* [Problems to work on]:
1/ In the MySQL-to-Hadoop walkthrough below, list every product or company name that appears.
2/ According to the MySQL-to-Hadoop walkthrough below, which question was asked at the end of the webinar?
3/ Continue the MySQL-to-Hadoop walkthrough below from its last sentence.

MySQL to Hadoop Step-By-Step

We had a great webinar on Thursday about replicating from MySQL to Hadoop (watch the whole thing). It was great, but one of the questions at the end was ‘is there an easy way to test’.

Sadly we can’t go giving out convenient ready-to-run downloads of these things because of licensing and and other complexities, so I want to try and make it as simple and straightforward as possible by giving you the directions to complete. I’m going to be point to the Continuent Documentation every now and then so this is not too crowded, but we should get through it pretty easily.

Major Decisions

For this to work: 

  • We’ll setup two VMs, one the master (running MySQL), the other the slave (Running Cloudera)

Dataset records
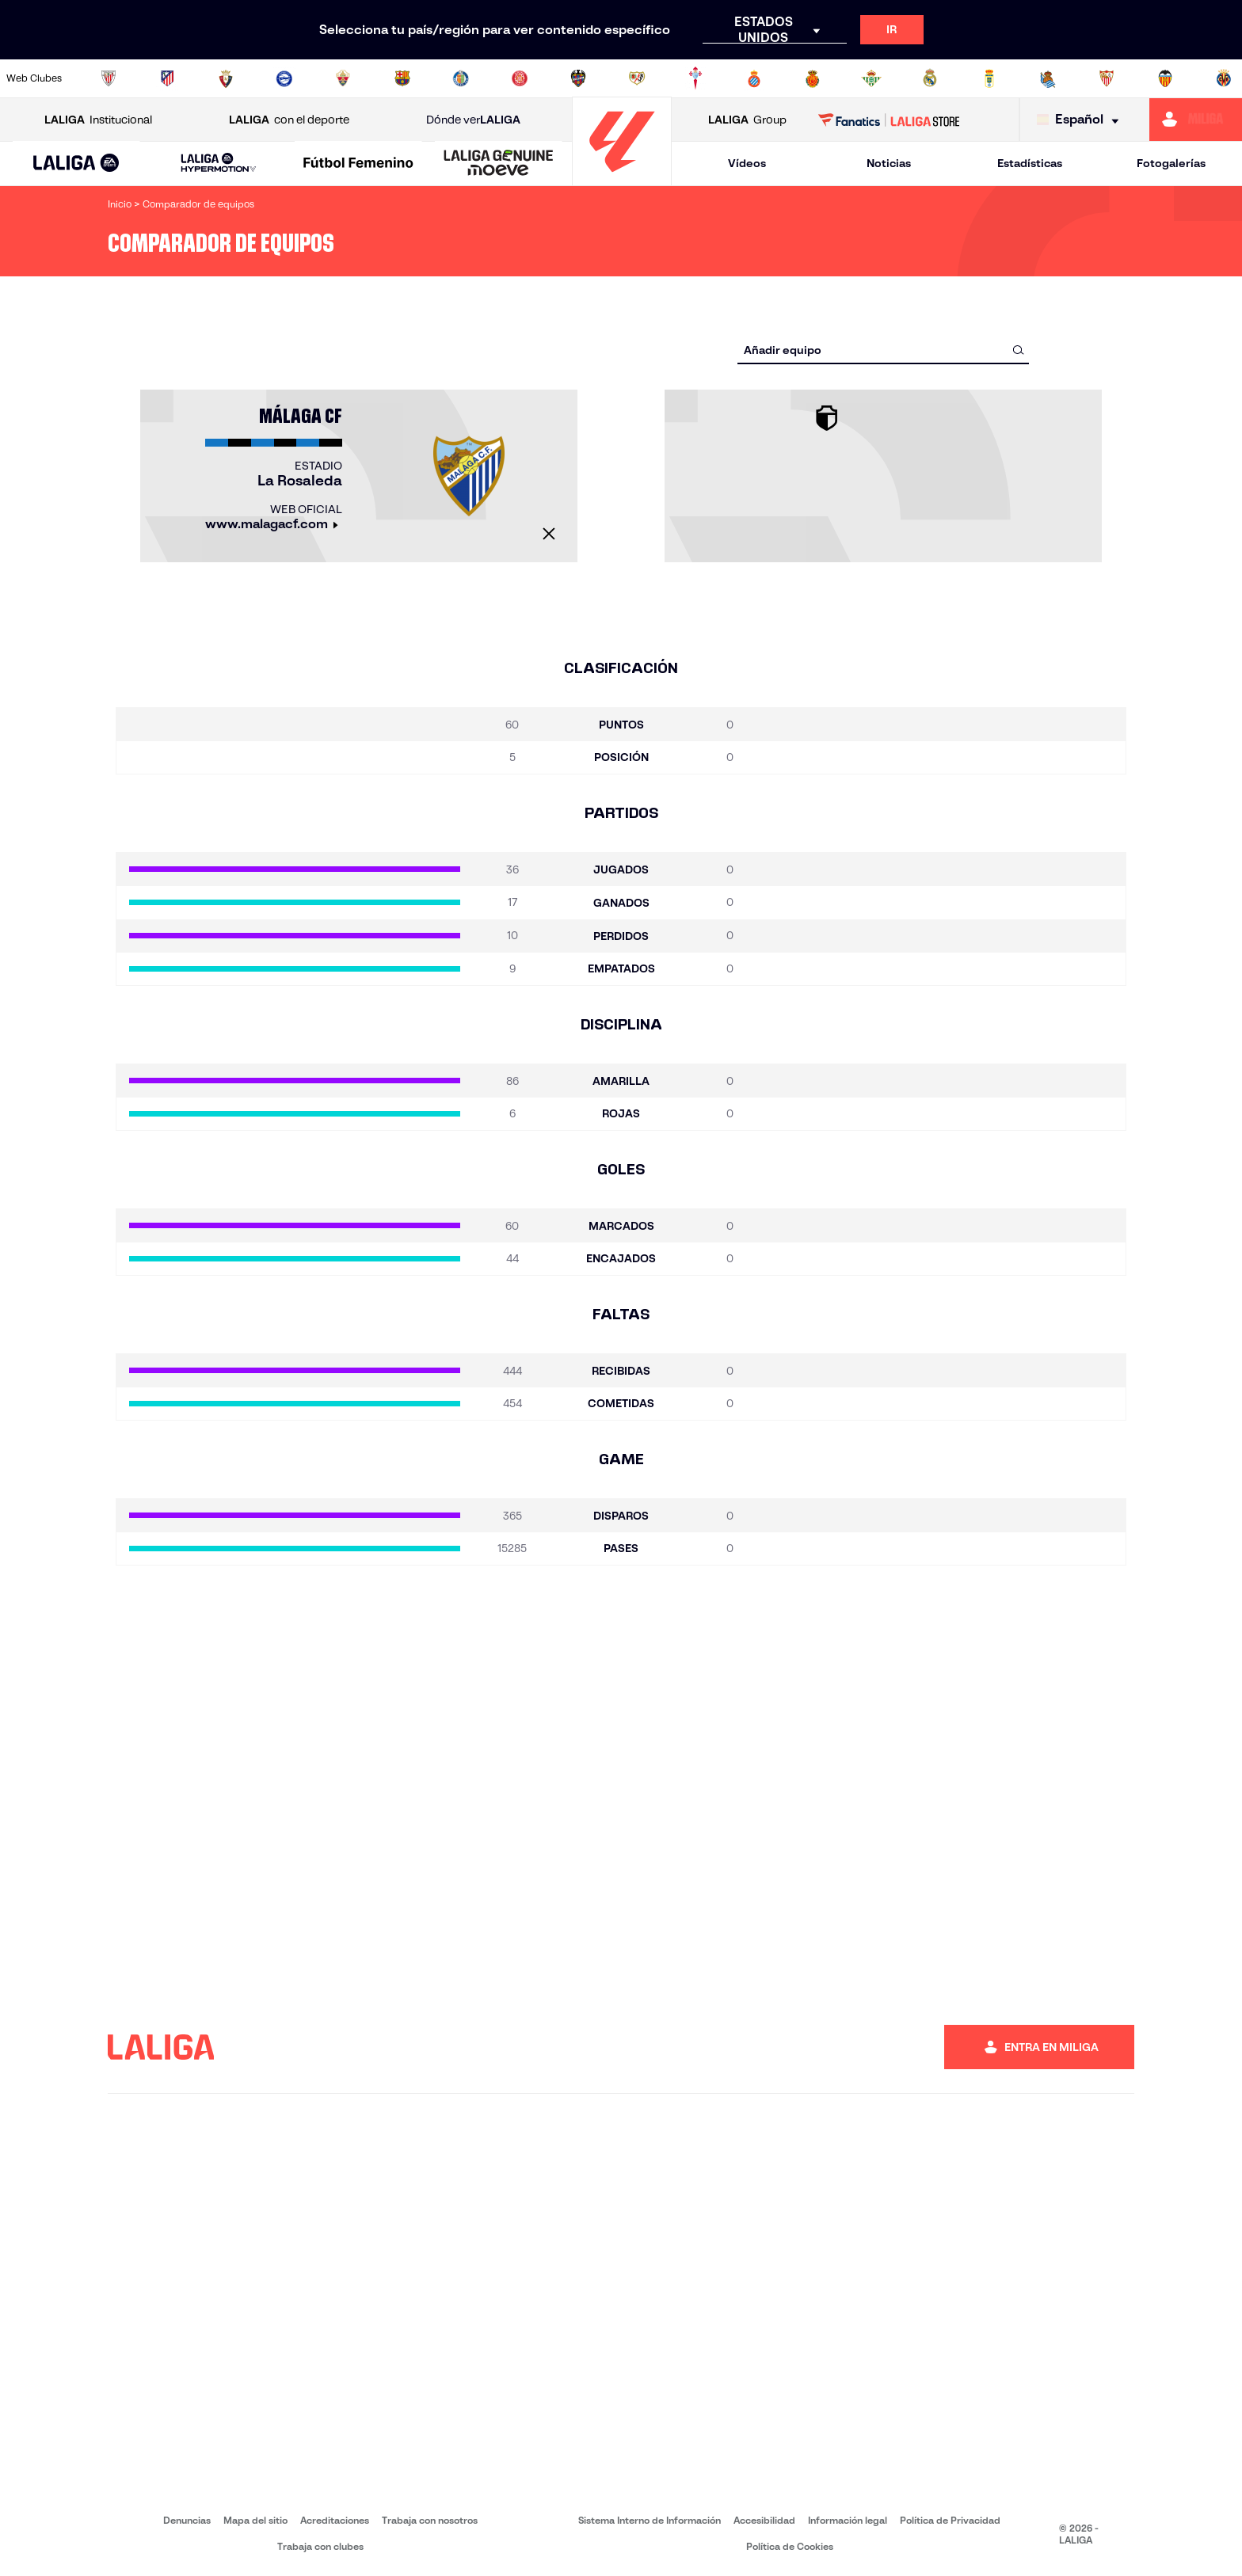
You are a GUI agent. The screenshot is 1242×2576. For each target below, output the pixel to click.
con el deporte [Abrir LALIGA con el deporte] (289, 120)
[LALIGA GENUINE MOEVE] (499, 164)
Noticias (889, 163)
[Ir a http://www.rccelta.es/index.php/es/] (695, 78)
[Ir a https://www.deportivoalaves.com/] (284, 78)
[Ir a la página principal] (622, 178)
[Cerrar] (549, 533)
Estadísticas (1029, 163)
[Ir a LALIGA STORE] (889, 119)
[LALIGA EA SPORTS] (76, 164)
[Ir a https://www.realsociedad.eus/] (1048, 78)
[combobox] (883, 349)
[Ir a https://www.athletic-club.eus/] (108, 78)
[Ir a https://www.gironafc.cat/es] (519, 78)
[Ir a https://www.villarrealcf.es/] (1224, 78)
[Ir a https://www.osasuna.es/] (226, 78)
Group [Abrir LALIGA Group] (747, 120)
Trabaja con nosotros (430, 2520)
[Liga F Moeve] (358, 164)
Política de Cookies (789, 2546)
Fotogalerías (1171, 163)
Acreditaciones (334, 2520)
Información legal (847, 2520)
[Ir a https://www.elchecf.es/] (343, 78)
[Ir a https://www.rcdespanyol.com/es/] (754, 78)
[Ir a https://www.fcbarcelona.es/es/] (402, 78)
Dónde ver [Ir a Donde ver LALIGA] (473, 120)
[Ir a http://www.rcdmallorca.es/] (813, 78)
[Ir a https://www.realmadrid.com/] (930, 78)
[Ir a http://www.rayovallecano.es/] (637, 78)
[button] (76, 163)
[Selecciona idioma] (1082, 120)
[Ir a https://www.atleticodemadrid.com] (167, 78)
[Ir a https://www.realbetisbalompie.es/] (871, 78)
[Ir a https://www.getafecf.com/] (461, 78)
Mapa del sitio (255, 2520)
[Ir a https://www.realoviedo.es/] (989, 78)
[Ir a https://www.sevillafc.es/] (1106, 78)
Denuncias (187, 2520)
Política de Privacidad (950, 2520)
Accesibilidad (764, 2520)
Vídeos (747, 163)
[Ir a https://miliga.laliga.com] (1195, 119)
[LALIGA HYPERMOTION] (219, 163)
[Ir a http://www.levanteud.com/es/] (578, 78)
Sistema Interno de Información (649, 2520)
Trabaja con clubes (320, 2546)
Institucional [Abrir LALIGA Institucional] (98, 120)
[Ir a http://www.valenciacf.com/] (1165, 78)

* [Answer set]:
1/ MySQL, Hadoop, Continuent, Cloudera

2/ Someone asked whether there is an easy way to test.

3/
  • The two VMs must be able to reach each other on the network. It doesn’t matter whether they are running Internal, NAT, or bridge-mode network, they just need to be able to ping and SSH each other. Switch off firewalls to prevent port weirdness.
  • For convenience, update your /etc/hosts to have a host1 (the master) and host2 (the slave)
  • The master must have followed the prereqs; for the slave it’s optional, but highly recommended

With that in mind, let’s get started.

Step 1: Setup your Master Host

There are a number of ways you can do this. If you want to simplify things and have VirtualBox, try downloading this VM. It’s a 1.5GB download containing and OVF VM, and is a Ubuntu host, with our prerequisites followed. To use this :

  1. Uncompress the package.
  2. Import the VM into your VirtualBox.
  3. If you want, change the network type from Internal to a bridged or NAT environment.

Using internal networking, you can login to this using:

shell> ssh -p2222 tungsten@localhost

Passwords are ‘password’ for tungsten and root.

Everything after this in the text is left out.